### Exercise description:
Every single entry must be restated word for word.

### Records shown:

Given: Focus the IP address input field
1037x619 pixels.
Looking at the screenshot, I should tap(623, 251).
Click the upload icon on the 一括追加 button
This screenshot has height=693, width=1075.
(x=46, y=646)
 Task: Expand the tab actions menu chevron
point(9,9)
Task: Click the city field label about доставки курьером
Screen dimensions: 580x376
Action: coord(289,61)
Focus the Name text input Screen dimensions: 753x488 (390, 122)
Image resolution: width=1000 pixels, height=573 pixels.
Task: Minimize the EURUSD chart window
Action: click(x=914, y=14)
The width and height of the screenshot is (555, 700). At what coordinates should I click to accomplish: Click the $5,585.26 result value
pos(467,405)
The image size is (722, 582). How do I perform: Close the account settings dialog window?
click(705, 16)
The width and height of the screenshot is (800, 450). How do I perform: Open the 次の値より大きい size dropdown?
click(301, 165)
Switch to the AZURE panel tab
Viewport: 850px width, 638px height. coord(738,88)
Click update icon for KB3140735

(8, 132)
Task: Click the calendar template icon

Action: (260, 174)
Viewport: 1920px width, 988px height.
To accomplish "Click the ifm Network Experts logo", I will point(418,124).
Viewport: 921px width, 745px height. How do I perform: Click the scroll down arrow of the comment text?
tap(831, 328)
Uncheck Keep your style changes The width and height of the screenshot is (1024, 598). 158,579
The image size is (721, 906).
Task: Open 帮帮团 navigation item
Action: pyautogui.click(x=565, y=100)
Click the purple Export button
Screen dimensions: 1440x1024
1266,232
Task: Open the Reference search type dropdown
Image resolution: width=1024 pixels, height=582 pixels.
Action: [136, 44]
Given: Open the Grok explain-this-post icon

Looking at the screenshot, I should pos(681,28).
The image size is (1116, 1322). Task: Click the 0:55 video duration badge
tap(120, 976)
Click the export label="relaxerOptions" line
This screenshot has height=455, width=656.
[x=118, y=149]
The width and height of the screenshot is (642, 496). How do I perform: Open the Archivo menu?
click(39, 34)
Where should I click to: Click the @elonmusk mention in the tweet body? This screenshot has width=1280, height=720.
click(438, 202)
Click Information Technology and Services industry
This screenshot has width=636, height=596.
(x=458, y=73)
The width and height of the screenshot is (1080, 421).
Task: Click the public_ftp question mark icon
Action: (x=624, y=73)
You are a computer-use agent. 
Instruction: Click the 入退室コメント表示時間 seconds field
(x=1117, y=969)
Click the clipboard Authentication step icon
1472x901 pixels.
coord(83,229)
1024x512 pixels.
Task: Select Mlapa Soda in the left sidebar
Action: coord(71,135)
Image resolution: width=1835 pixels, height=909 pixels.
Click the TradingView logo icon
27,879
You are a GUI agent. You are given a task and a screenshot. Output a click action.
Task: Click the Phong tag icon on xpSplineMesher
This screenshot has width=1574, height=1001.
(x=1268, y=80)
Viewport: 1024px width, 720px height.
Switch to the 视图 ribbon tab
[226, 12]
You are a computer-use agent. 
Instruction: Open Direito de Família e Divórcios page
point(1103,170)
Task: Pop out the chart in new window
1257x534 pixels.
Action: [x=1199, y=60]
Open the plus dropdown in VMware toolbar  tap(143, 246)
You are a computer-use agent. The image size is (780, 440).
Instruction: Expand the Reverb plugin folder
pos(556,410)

### Answer space:
Given: Focus the IP address input field
1037x619 pixels.
Looking at the screenshot, I should tap(623, 251).
Click the upload icon on the 一括追加 button
This screenshot has height=693, width=1075.
(x=46, y=646)
 Task: Expand the tab actions menu chevron
point(9,9)
Task: Click the city field label about доставки курьером
Screen dimensions: 580x376
Action: coord(289,61)
Focus the Name text input Screen dimensions: 753x488 (390, 122)
Image resolution: width=1000 pixels, height=573 pixels.
Task: Minimize the EURUSD chart window
Action: click(x=914, y=14)
The width and height of the screenshot is (555, 700). At what coordinates should I click to accomplish: Click the $5,585.26 result value
pos(467,405)
The image size is (722, 582). How do I perform: Close the account settings dialog window?
click(705, 16)
The width and height of the screenshot is (800, 450). How do I perform: Open the 次の値より大きい size dropdown?
click(301, 165)
Switch to the AZURE panel tab
Viewport: 850px width, 638px height. coord(738,88)
Click update icon for KB3140735

(8, 132)
Task: Click the calendar template icon

Action: (260, 174)
Viewport: 1920px width, 988px height.
To accomplish "Click the ifm Network Experts logo", I will point(418,124).
Viewport: 921px width, 745px height. How do I perform: Click the scroll down arrow of the comment text?
tap(831, 328)
Uncheck Keep your style changes The width and height of the screenshot is (1024, 598). 158,579
The image size is (721, 906).
Task: Open 帮帮团 navigation item
Action: pyautogui.click(x=565, y=100)
Click the purple Export button
Screen dimensions: 1440x1024
1266,232
Task: Open the Reference search type dropdown
Image resolution: width=1024 pixels, height=582 pixels.
Action: [136, 44]
Given: Open the Grok explain-this-post icon

Looking at the screenshot, I should pos(681,28).
The image size is (1116, 1322). Task: Click the 0:55 video duration badge
tap(120, 976)
Click the export label="relaxerOptions" line
This screenshot has height=455, width=656.
[x=118, y=149]
The width and height of the screenshot is (642, 496). How do I perform: Open the Archivo menu?
click(39, 34)
Where should I click to: Click the @elonmusk mention in the tweet body? This screenshot has width=1280, height=720.
click(438, 202)
Click Information Technology and Services industry
This screenshot has width=636, height=596.
(x=458, y=73)
The width and height of the screenshot is (1080, 421).
Task: Click the public_ftp question mark icon
Action: (x=624, y=73)
You are a computer-use agent. 
Instruction: Click the 入退室コメント表示時間 seconds field
(x=1117, y=969)
Click the clipboard Authentication step icon
1472x901 pixels.
coord(83,229)
1024x512 pixels.
Task: Select Mlapa Soda in the left sidebar
Action: coord(71,135)
Image resolution: width=1835 pixels, height=909 pixels.
Click the TradingView logo icon
27,879
You are a GUI agent. You are given a task and a screenshot. Output a click action.
Task: Click the Phong tag icon on xpSplineMesher
This screenshot has width=1574, height=1001.
(x=1268, y=80)
Viewport: 1024px width, 720px height.
Switch to the 视图 ribbon tab
[226, 12]
You are a computer-use agent. 
Instruction: Open Direito de Família e Divórcios page
point(1103,170)
Task: Pop out the chart in new window
1257x534 pixels.
Action: [x=1199, y=60]
Open the plus dropdown in VMware toolbar  tap(143, 246)
You are a computer-use agent. The image size is (780, 440).
Instruction: Expand the Reverb plugin folder
pos(556,410)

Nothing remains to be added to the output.